In different ways, they all spoke with passion about how, just as I decided myself some years ago, the Labour Party was no longer the Party they had once joined. As Kevin Bennett, suspended Labour Councillor in Warrington, explained, he knew that he had to be "a trade unionist first and a Labour member second". That's why he was announcing that he would be standing for TUSC in May.

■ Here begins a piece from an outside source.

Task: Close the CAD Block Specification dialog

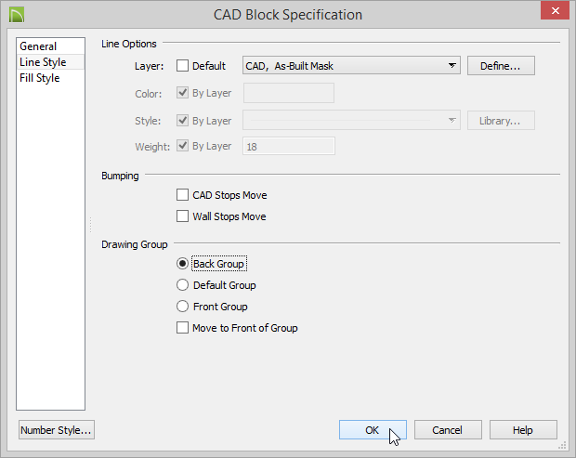Action: (555, 11)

The afternoon session concentrated on a principled and comradely debate on TUSC's election programme, debating how, for example, to best take up how some of our opponents were using racism to deflect workers from the real causes of the problems they face. Several amendments were agreed adding useful points to the TUSC General Election platform including "No to TTIP and all secret austerity treaties", "No to profit-driven GM technology", "Reverse attacks on trade union facility time" and to "Abolish the increases imposed on state retirement age, creating jobs for younger people".

With my candidature in the Lewisham West and Penge constituency now officially endorsed by TUSC, I will be wasting no time in pulling together my campaign committee in Lewisham West and Penge and building our campaign to challenge the pro-austerity agenda of all the main parties.

Together with everyone else at the Conference today, we will be going out to build the TUSC challenge - the only challenge committed to refusing to implement cuts and to build a political voice for working people - a voice that will be so vital whichever of the pro-cuts parties forms the next Government.